### Required action
Where the line holding "1248x702 pixels." appears, start copying, and continue exactly through the last line of the listing, skipping pictures.
[Start of Attachment]
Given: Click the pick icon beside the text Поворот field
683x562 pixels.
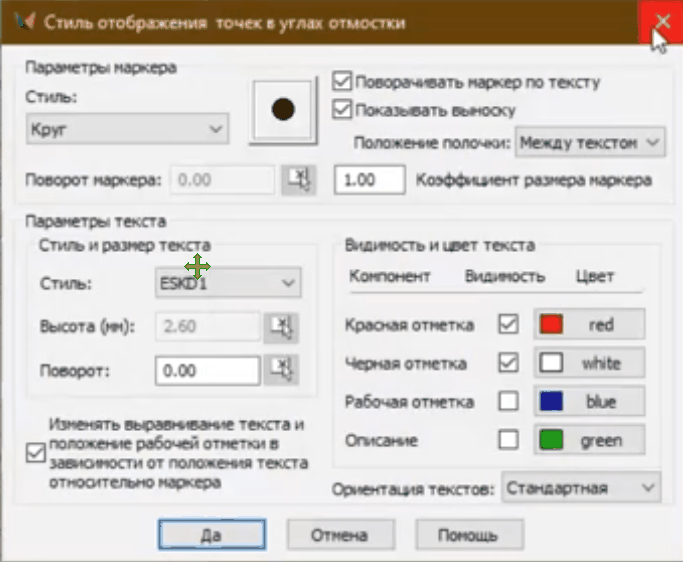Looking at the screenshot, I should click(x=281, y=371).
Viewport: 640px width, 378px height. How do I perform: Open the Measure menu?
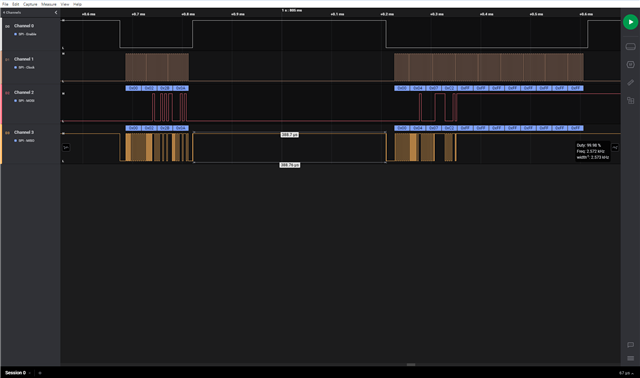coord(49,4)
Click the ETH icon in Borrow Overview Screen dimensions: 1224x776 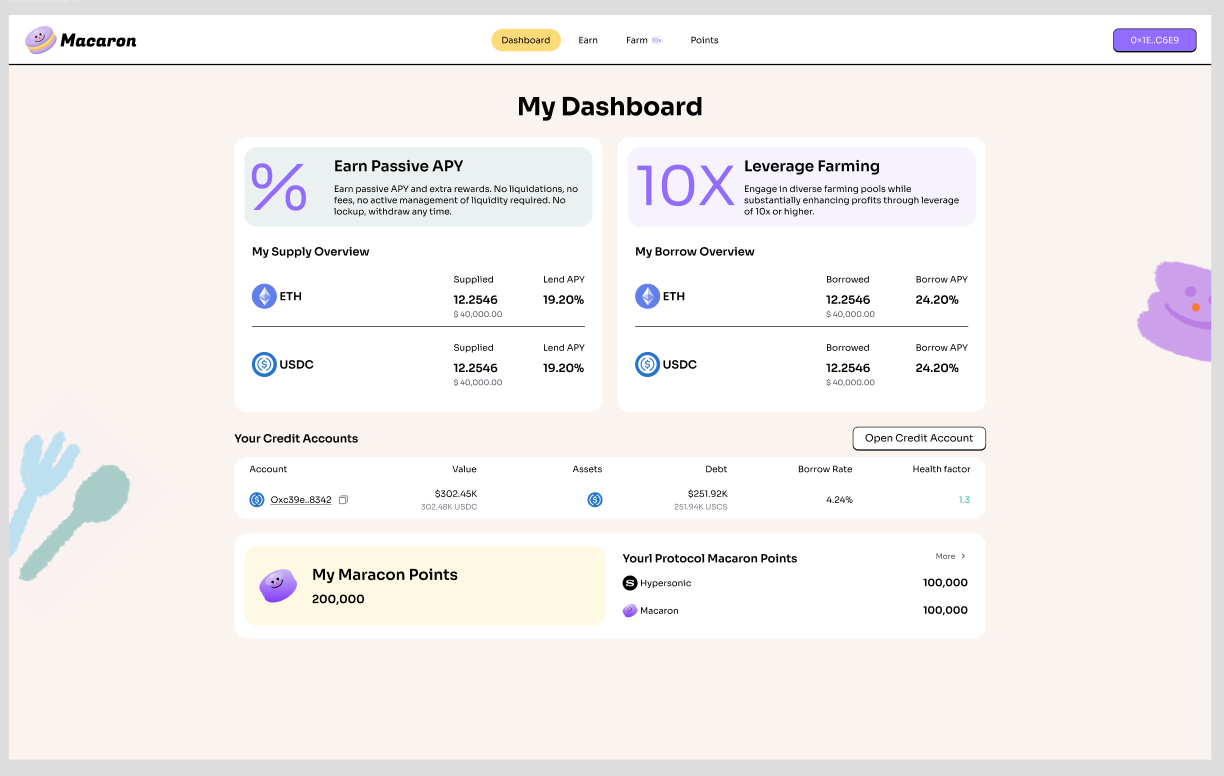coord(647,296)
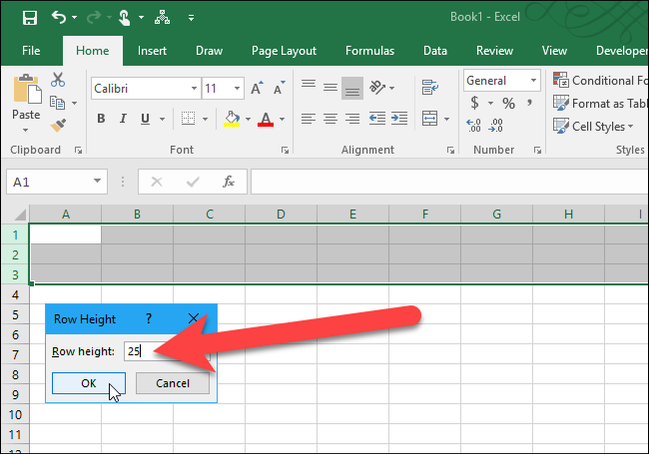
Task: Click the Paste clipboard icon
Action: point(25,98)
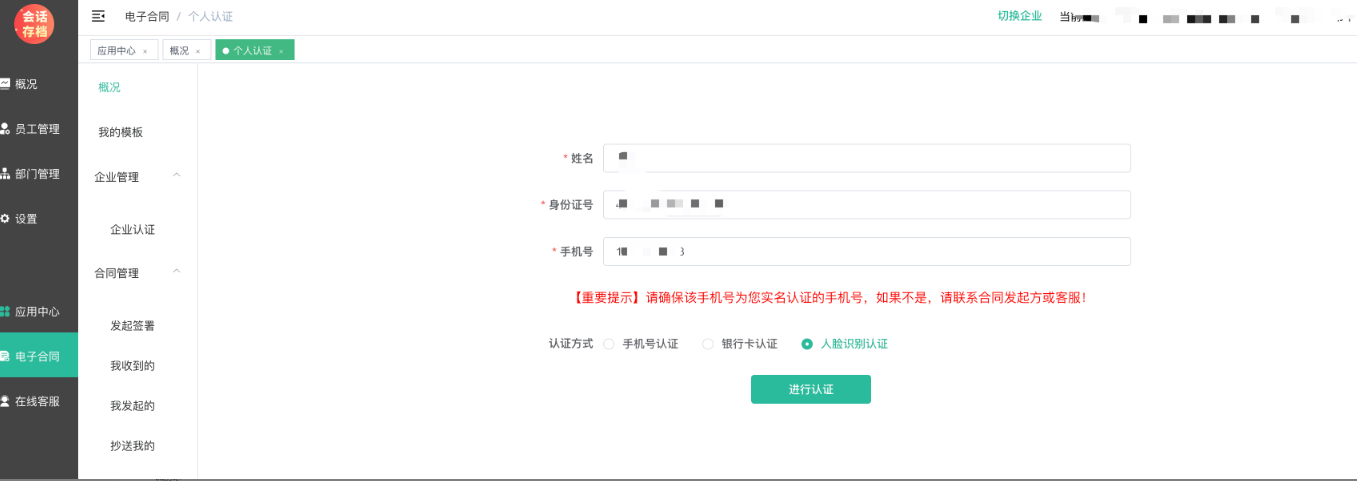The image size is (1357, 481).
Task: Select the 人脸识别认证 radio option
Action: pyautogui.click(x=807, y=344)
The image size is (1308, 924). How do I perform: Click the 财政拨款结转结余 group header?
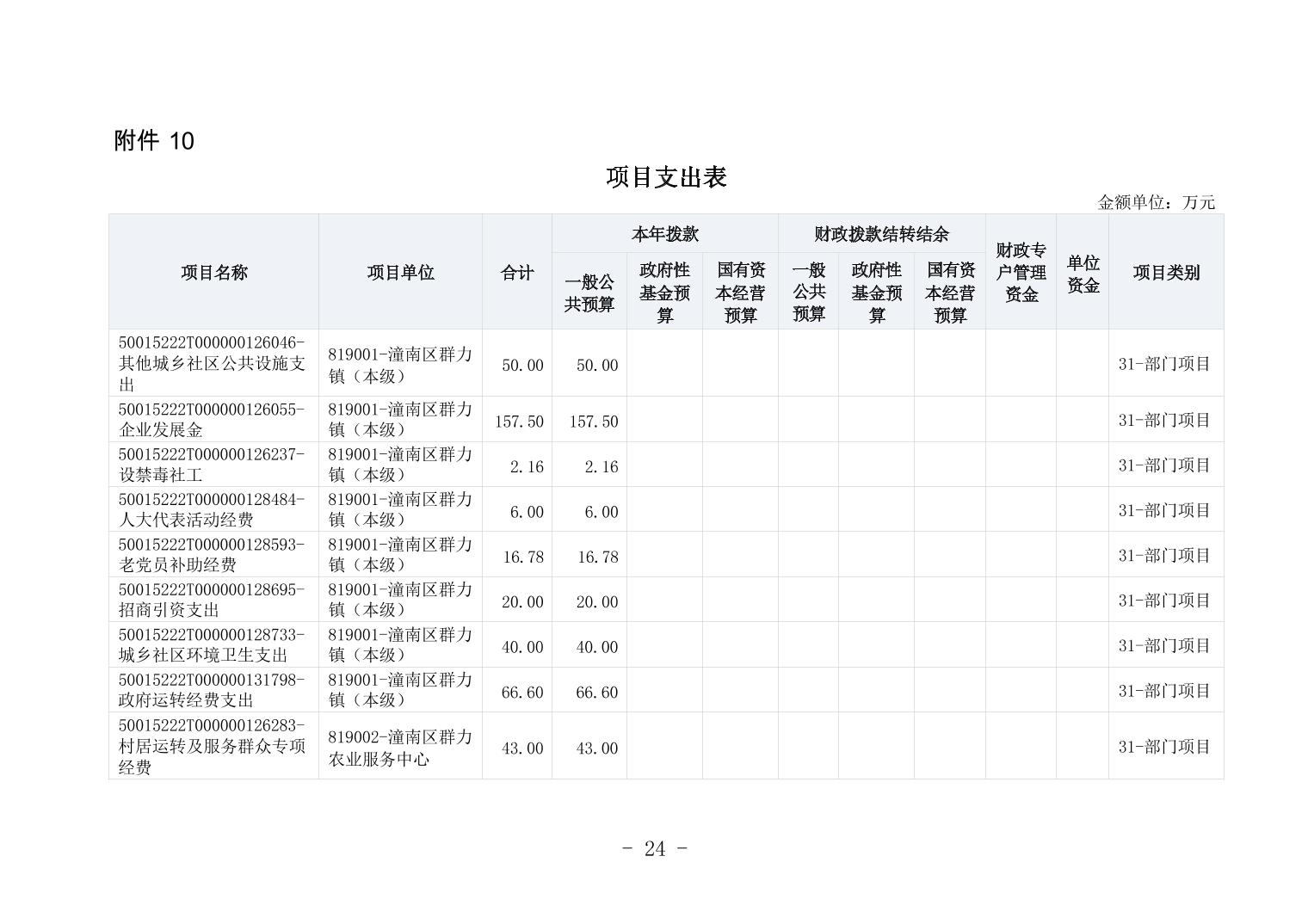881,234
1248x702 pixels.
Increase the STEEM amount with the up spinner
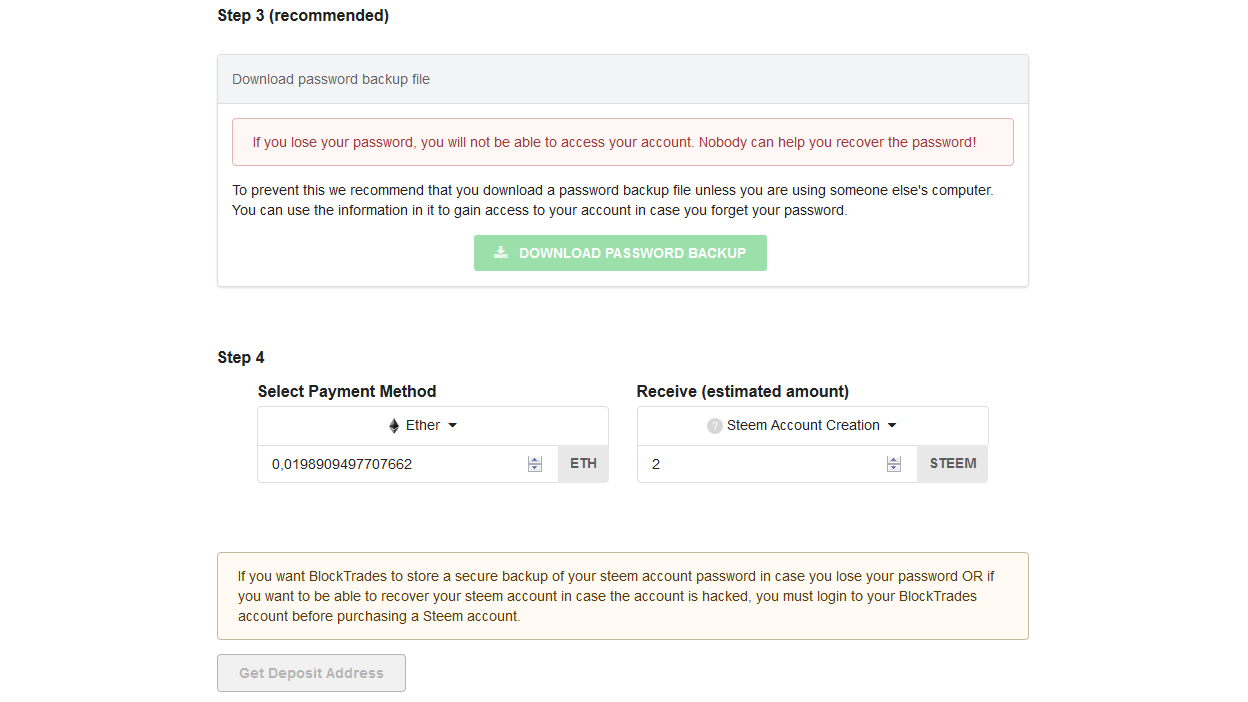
[End of Attachment]
### Solution to the problem
1248x702 pixels.
Increase the STEEM amount with the up spinner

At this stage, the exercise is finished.